A couple weeks into the New Year and things start to feel real. The holiday hangover has faded and chances are good the view outside your window, while dazzling and white, isn't exactly inviting. It's easy to reach for a frozen pizza or the takeout number when dinner time rolls around, but stick with me here. A fantastic, easy meal is about a half hour away. Oh, and you can make it in just one pan:
Lean pork loin chops take very little time to bake, especially when they are thin-sliced. To keep them from drying out, they are baked over a bed of tender bok choy and surrounded by heartier sweet potatoes. It's a brightly-colored, nutritionally-dense meal. But what really sells it for me is the fact that the cook's job in all of this is sautéing some sweet potatoes for about 5 minutes after being peeled and chopped. The bok choy simply loses its base and can be nestled into the pan in large pieces. The chops and everything else in the pan get a generous sprinkling of seasoning and then the oven does the rest. If you're in the mood for the earthy flavor a little drizzle of tahini brings to the dish, you get to do that just before you dig in. It's an amazing blend of colors, textures, and flavors for you to enjoy.

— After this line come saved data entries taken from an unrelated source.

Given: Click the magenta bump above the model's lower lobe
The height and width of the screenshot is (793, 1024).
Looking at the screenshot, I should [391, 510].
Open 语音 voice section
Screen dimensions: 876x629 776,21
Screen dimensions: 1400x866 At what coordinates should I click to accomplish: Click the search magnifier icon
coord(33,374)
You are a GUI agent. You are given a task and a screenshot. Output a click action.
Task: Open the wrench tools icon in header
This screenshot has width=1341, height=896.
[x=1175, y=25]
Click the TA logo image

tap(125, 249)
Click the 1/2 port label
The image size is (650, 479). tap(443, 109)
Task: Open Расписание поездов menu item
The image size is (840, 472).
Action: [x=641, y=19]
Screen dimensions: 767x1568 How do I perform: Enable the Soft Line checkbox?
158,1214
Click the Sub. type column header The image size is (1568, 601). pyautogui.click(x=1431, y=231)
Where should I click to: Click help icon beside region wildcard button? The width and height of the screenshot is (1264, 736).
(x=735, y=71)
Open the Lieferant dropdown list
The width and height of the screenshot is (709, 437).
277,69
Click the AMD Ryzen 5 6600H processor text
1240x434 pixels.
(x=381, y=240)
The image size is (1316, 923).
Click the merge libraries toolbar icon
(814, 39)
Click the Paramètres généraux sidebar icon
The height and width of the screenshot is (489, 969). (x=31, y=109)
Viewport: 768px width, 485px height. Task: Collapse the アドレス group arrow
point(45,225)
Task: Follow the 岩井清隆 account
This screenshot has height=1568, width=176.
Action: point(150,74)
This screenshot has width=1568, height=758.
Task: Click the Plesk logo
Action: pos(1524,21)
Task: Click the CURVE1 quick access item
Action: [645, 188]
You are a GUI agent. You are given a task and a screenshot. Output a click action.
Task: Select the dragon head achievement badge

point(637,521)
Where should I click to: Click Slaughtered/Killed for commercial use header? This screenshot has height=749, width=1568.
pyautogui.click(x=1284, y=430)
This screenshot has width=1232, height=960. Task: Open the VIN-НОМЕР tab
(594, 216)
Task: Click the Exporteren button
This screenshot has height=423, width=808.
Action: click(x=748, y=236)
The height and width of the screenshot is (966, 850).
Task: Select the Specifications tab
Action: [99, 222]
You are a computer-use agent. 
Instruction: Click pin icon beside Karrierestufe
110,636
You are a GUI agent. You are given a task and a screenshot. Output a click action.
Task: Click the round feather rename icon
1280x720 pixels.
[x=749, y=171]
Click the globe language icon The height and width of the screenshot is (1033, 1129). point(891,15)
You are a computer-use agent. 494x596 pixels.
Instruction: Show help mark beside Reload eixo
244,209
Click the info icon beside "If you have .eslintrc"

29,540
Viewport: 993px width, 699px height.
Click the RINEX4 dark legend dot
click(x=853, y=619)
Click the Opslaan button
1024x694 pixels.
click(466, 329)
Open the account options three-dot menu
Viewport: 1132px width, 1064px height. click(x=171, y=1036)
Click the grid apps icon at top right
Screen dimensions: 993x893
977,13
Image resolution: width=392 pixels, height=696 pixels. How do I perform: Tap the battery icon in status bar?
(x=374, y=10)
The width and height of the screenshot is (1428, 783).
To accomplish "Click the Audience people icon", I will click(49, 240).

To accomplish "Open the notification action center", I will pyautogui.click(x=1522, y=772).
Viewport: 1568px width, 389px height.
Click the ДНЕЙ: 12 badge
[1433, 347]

You could, of course, swap the sweet potatoes for a different root vegetable or blend of them. And bok choy could be replaced by your favorite hearty green or even sliced onions. The key is to give the root vegetables some time on the stovetop to get them cooking before adding the remaining ingredients, which don't need as much time to finish in the oven. So feel free to play around with the ingredients with that in mind.
Also, I really mean it when I say this is a one pan meal. Pour yourself a glass of whatever you wish to enjoy alongside this great meal, set out some plates and forks, and dig in. And hey, there won't even be many dishes to load into the dishwasher before you find yourself with the lion's share of the evening to enjoy. If this is what feeling real is like, 2016 is looking good!
One Pan Pork Chop Dinner
- 1 T. canola oil
- 1 large sweet potato, peeled and chopped into bite-sized pieces
- 1 small bunch bok choy
- 3 thin-sliced pork loin chops
- 1 tsp. seasoning salt — choose your favorite variety
- 2 T. tahini sauce, for drizzling (optional)
Preheat the oven to 350° F.
Heat the oil in a 10-12 inch oven-proof skillet over medium-high heat. Add the sweet potatoes and sauté until they are slightly softened and deeper in color, about 5 minutes. Note: they will not be cooked through. Remove the skillet from the heat and, using a spatula, press the sweet potatoes to the outer edges of the pan. Place the bok choy in the center of the pan and arrange the pork loin chops over the top of the bok choy. Sprinkle the pan liberally with the seasoning blend of your choice and place, uncovered, in the preheated oven.
Bake for 20-25 minutes or until the pork chops are cooked through and the sweet potatoes are tender enough to easily be pierced with a fork. Remove the pan from the oven and, if desired, drizzle the entire pan with the tahini sauce before serving.